Exercise brief | Copy each line of the data below that contains the string "perform". Match upper and lower case exactly.

Items |
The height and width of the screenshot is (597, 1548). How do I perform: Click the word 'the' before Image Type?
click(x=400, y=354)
---
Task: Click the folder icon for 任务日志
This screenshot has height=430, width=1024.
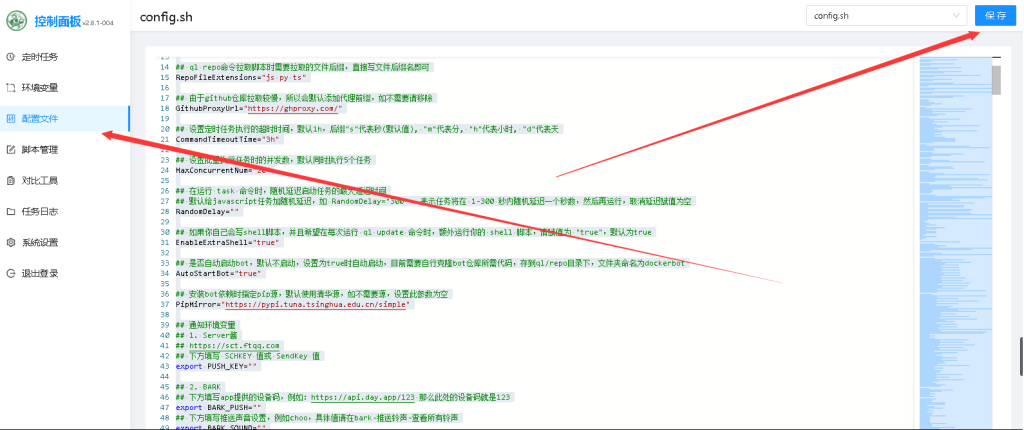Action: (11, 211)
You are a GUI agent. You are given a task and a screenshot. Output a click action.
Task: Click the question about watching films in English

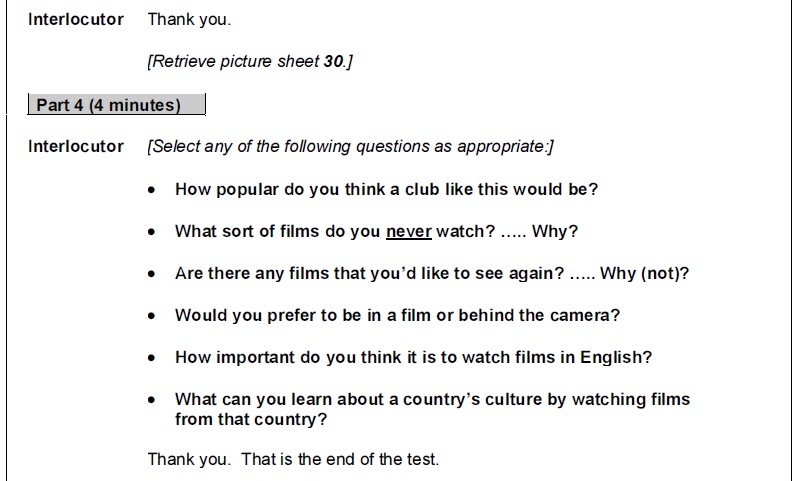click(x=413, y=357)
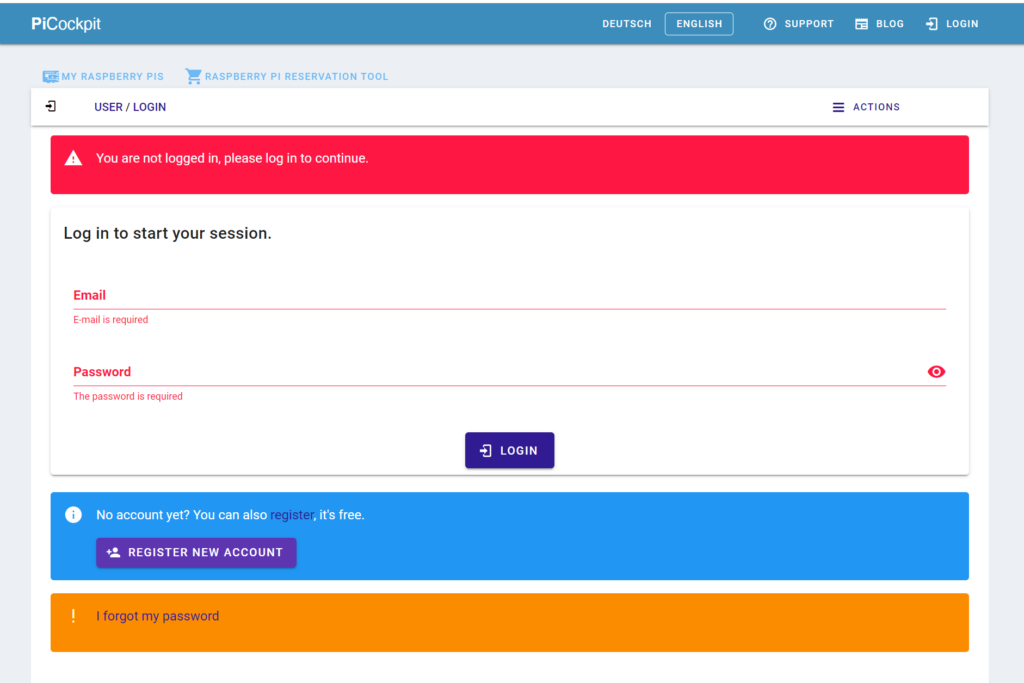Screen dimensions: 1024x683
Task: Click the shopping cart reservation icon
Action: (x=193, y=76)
* * *
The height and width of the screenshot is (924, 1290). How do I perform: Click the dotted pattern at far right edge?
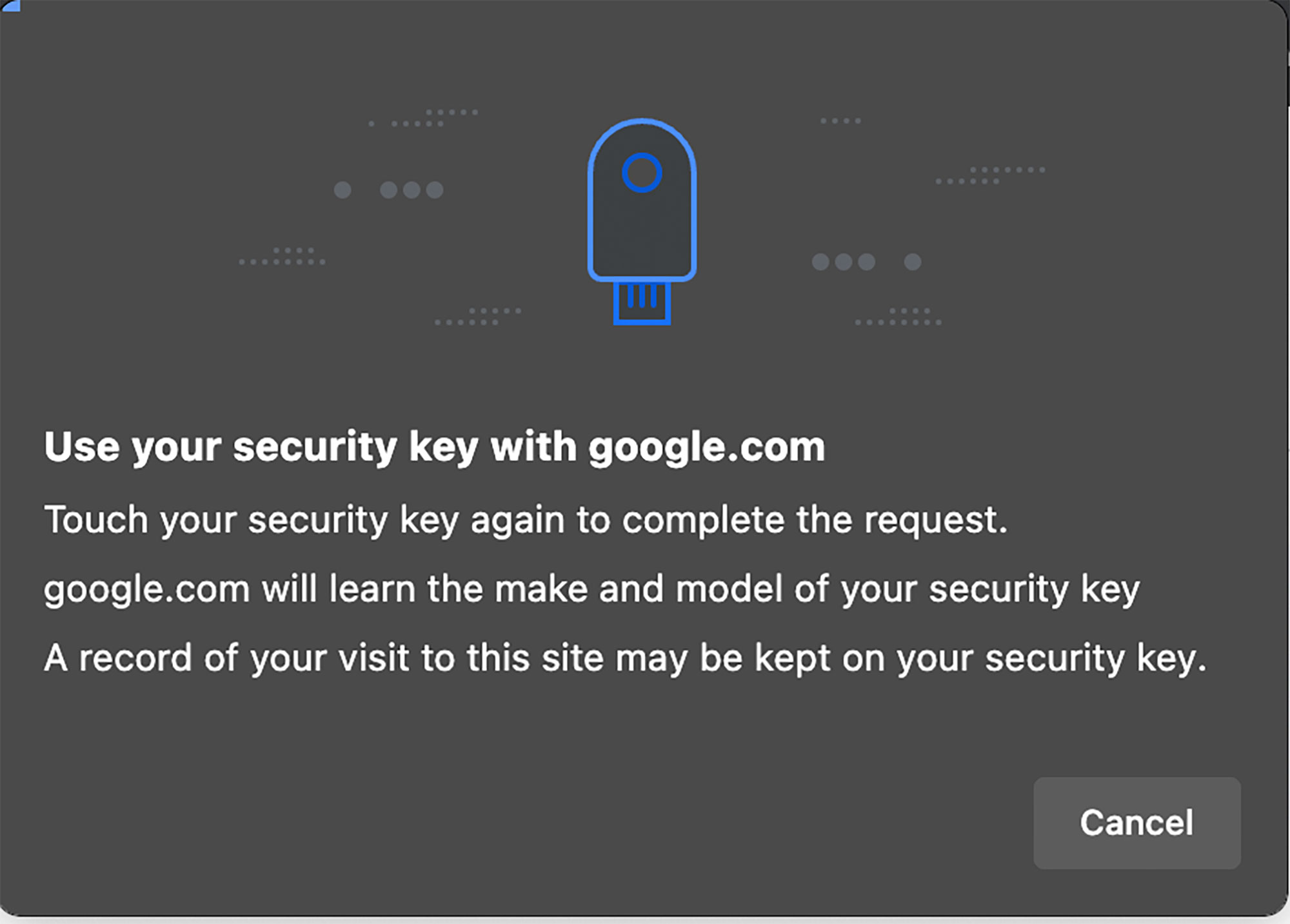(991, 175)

Result of the exercise |
The height and width of the screenshot is (597, 1548). How do I perform: Click the word 'the' before Image Type?
The height and width of the screenshot is (924, 1290). How do I perform: Click the dotted pattern at far right edge?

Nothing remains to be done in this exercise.